Rain, Rain GO AWAY!

Most days, operating a small-scale chicken farm is a lot of fun.  It keeps us on our toes, it keeps our freezers and bellies full, and it provides for some interesting conversation at dinner parties… “Wait…you do WHAT?”  But on days (and weeks) like today, I just want to throw in the soaking wet, soggy, ant-covered towel.  We’ve had so many days of drenching rain at this point I’m forgetting what walking on firm, dry grass even feels like.

Come on, sunshine!

Come on, sunshine!

Our meat birds in the field are wet.  It’s all we can do to just keep moving the tractors to fluffier grass so they can have a few hours of not sitting in a deep puddle in their homes.  Moving these tractors is a feat in dry conditions…moving them on soggy ground with attached buckets full of rainwater?  Let’s just say the task inspired some loud, angry animal sounds from me today.

Me, today.

Me, today. (Yes, even though it’s pouring rain, those pesky mosquitos and flies still find me and require me to wear a mosquito net…*insert more angry animal sounds*)

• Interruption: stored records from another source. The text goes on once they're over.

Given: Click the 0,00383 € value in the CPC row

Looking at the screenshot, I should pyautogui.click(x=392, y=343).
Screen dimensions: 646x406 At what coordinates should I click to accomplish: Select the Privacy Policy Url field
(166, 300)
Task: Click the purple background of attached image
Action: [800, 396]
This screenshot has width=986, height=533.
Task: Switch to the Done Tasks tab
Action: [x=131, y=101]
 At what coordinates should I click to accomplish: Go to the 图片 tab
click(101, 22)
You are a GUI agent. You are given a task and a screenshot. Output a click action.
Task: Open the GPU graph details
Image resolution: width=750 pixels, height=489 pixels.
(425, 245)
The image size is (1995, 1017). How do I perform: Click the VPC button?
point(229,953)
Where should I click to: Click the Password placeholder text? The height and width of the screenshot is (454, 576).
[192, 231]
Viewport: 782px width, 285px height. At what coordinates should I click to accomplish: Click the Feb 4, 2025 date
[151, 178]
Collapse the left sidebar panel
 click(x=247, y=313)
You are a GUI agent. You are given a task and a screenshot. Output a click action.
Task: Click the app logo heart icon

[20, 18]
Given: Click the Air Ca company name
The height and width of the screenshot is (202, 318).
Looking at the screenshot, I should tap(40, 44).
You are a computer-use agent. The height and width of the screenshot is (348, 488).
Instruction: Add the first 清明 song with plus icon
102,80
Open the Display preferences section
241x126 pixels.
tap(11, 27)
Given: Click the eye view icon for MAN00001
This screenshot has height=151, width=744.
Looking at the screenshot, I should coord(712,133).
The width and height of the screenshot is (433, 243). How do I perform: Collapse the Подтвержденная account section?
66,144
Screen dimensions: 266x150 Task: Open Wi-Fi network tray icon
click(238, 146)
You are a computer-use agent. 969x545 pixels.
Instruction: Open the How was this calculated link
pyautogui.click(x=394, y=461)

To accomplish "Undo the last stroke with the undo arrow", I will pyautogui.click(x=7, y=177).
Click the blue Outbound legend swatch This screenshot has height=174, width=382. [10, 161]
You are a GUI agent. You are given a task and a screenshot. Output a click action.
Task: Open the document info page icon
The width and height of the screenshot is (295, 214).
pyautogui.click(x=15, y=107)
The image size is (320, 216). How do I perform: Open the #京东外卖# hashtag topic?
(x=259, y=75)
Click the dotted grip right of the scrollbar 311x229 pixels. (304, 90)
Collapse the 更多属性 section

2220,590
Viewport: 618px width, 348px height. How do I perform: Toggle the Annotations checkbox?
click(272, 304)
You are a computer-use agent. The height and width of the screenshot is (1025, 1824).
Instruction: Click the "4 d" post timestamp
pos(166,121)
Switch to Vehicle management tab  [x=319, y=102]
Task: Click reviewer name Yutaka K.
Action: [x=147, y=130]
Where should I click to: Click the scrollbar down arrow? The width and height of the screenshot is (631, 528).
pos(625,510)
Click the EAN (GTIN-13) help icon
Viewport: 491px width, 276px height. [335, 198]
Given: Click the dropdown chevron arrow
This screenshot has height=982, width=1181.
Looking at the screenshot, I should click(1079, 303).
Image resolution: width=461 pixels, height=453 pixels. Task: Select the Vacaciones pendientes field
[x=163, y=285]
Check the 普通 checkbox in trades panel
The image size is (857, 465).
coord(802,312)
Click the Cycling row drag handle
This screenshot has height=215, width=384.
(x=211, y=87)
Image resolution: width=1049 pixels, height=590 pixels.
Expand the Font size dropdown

The girls (our laying hens) are another messy story.  Their coop is an island surrounded by soggy goop in the middle of their fenced-off area and is currently not only housing our hens but a bustling population of ants.  HOORAY.  We can’t move the coop until it dries a bit and we can’t clean out the coop (again) until it stops raining long enough to not make an even bigger mess.  It’s fun times at Yellow Bear Farm.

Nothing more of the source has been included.